Caplan, 46, was first elected in 1997 and also served as infrastructure minister.
He said he was proud of the work he'd done to bring mental health and addiction issues to the forefront, as well as developments in road planning, which have become a template worldwide.
"The work that I did on infrastructure brought complete innovation on how we finance, deliver, build roads, bridges, highways, schools," Caplan said Wednesday.
His time in cabinet came to a halt when he was forced to resign over the Liberals' eHealth scandal in 2009, which saw millions of dollars paid to consultants with government ties, as well as abuses of expense accounts.
Many felt Caplan was unfairly treated in the wake of eHealth, especially given that most of the abuses at the agency happened under his predecessor.
He hasn't returned to cabinet in the two years since the scandal, even though there have been several shuffles since his demotion.
But the affable politician insisted eHealth and its aftermath hadn't influenced his decision. He said spoke with Premier Dalton McGuinty on Tuesday night to tell him he was leaving, and the premier wished him well.
"The decision not to run is, for me, simply where I am at this stage of life and what I think is going to be in the best interest of me and my family," Caplan said.
As a backbencher, Caplan brought forward several private member's bills, including a proposal to bring back photo radar in construction and school zones, and one to prevent strikes or lockouts at the Toronto Transit Commission.
He also sought to clarify the laws regarding personal medical records and to stop doctors from charging patients for access to their own files.
Caplan, whose mother Elinor Caplan was also a Liberal politician, is the 14th Liberal opting out of the campaign as the party seeks a third term but trails in the polls.
Other Liberals who have decided not to run include veteran cabinet minister Sandra Pupatello, Speaker Steve Peters, government house leader Monique Smith, former cabinet ministers Gerry Phillips and David Ramsay and backbenchers Pat Hoy, Jim Brownell, Wayne Arthurs, Marc Lalonde and Tony Ruprecht.

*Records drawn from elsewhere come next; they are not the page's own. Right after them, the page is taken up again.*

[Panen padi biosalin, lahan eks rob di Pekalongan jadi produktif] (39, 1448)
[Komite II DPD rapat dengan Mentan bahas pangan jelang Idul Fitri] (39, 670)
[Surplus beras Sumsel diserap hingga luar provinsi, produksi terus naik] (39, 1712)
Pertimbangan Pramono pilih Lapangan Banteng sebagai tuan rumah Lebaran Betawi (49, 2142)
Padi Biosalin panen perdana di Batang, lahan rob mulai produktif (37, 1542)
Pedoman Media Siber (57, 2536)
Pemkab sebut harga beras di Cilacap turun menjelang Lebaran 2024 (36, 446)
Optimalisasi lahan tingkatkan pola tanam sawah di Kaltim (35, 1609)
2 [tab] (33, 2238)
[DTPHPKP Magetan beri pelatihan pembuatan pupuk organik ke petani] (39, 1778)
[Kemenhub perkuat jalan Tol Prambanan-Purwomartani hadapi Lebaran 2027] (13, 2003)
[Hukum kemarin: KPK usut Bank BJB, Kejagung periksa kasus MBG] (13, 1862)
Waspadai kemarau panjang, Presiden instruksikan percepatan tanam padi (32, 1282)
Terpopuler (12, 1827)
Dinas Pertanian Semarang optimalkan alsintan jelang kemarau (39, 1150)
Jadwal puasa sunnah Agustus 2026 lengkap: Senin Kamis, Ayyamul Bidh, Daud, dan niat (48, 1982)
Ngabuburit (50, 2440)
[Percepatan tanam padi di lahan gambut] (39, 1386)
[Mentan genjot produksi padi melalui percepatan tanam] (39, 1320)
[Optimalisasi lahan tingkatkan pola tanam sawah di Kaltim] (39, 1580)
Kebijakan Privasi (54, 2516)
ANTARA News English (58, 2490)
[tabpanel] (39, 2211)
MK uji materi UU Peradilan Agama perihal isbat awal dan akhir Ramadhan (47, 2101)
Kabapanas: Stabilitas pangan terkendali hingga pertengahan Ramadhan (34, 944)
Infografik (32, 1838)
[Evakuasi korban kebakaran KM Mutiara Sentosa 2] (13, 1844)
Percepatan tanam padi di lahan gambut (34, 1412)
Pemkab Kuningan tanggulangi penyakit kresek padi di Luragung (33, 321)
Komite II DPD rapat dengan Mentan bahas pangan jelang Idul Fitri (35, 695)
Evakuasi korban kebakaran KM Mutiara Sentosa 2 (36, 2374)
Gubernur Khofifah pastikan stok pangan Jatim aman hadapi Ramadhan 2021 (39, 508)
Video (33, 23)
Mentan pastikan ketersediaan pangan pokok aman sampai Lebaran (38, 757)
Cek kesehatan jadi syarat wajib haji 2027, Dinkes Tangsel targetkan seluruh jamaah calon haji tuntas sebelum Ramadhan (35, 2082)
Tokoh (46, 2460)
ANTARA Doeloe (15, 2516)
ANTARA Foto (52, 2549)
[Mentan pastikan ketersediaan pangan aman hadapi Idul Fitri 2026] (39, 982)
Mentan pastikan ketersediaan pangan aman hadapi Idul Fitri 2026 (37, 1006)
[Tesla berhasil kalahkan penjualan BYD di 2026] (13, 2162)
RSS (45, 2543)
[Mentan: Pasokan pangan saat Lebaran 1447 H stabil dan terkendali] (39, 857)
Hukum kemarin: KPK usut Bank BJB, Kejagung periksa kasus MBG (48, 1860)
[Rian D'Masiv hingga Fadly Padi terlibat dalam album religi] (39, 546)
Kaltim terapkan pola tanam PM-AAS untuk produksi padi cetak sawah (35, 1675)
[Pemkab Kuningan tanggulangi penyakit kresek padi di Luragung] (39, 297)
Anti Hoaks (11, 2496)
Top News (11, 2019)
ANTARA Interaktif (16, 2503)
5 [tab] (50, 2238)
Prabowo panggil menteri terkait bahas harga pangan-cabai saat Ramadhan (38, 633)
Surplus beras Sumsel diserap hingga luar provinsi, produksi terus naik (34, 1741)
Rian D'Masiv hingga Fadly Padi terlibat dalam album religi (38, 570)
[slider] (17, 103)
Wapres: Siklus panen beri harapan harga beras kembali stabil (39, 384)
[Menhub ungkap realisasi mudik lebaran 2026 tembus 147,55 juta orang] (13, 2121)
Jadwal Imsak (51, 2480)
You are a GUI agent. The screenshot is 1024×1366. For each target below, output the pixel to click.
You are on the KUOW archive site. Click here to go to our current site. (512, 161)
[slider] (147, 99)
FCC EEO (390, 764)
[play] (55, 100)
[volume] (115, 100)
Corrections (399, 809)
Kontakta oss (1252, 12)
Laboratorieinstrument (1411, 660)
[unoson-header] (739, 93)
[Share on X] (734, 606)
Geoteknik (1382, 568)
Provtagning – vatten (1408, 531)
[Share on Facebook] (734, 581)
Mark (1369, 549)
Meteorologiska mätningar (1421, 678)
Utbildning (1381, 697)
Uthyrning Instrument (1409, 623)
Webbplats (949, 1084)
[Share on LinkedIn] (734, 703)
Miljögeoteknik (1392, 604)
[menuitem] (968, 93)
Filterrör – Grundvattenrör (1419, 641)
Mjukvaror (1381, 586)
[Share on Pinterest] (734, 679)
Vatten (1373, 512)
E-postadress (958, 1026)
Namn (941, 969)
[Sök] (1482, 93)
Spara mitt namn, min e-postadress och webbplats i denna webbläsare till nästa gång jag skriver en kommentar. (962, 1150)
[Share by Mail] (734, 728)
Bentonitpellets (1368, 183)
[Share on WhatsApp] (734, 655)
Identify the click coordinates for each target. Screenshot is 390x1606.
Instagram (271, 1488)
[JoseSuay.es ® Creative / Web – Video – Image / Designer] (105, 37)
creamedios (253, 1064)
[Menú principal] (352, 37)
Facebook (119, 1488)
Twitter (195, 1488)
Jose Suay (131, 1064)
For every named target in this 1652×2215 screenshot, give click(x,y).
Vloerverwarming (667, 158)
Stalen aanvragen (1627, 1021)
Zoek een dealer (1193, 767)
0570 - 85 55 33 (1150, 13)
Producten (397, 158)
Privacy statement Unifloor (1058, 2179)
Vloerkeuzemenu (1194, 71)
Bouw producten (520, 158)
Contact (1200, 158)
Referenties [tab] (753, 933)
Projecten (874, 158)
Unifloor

Liberal Bruce Crozier had also decided not to run for re-election but died suddenly just two days after the legislature adjourned.
Four Progressive Conservatives and New Democrat Peter Kormos have also announced they are not seeking re-election Oct. 6
The departures leave the Liberals with 58 incumbents vying for the 54 seats needed to form a majority in a legislature of 107 seats.
Caplan's riding fell to the Conservatives in the May federal election, when Joe Daniel defeated Liberal Yasmin Ratansi.
Opposition parties said Caplan's announcement was part of the Liberal "hemorrhaging," which may not have ended yet.
"It's obvious that the Liberal locomotive is running out of steam and it's also losing its passengers," said Kormos.
He described Caplan as a very effective member who for some reason had "earned the wrath clearly of the premier's office" and was used as a scapegoat during the eHealth debacle.
"I understand why he would be frustrated and discouraged and I wish him well," Kormos said.
Progressive Conservative Steve Clark said the latest departure was further proof that voters were looking for change.
"He's just another on the government's side that's leaving," said Clark. "And I think their numbers that are departing speak for themselves."
Caplan dismissed questions about whether his decision to leave the race would hurt the party, and said he'd still help the campaign on behalf of the Liberals this fall.
"I haven't missed an election, I guess, since I'm about eight years old, so I doubt I would miss one as important as the one coming up," he said.